▸ Work to complete
Only the pictures are to be omitted; every entry beneath should otherwise be duplicated exactly.

▸ Source data
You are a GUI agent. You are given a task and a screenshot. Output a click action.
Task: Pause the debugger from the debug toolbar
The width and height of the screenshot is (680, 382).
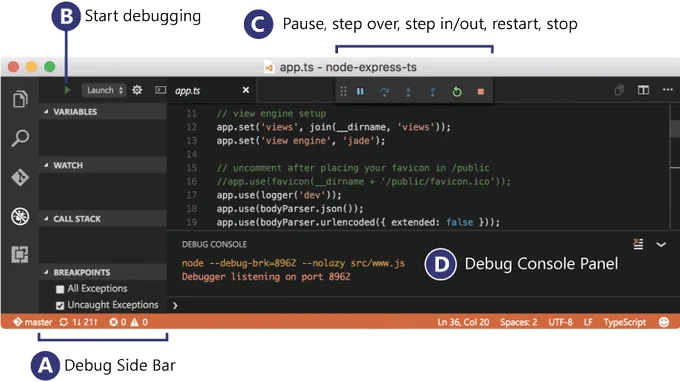tap(360, 91)
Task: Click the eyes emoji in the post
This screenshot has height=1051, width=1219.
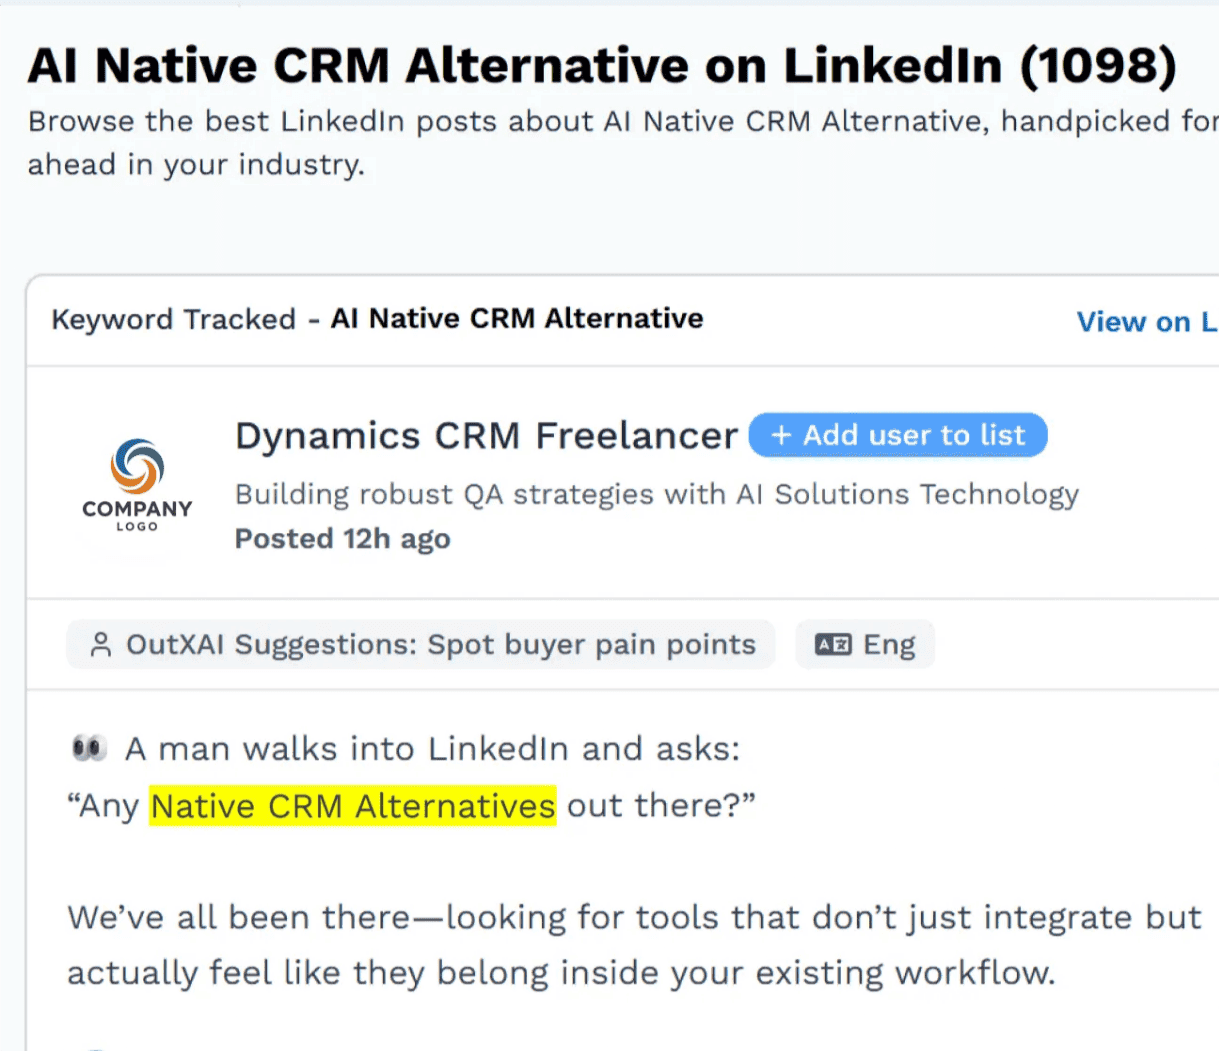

▸ Your response
You are a GUI agent. You are given a task and a screenshot. Output a click action.
Task: Pause the debugger from the debug toolbar
The width and height of the screenshot is (680, 382).
tap(360, 91)
Task: Click the eyes emoji in the post
This screenshot has height=1051, width=1219.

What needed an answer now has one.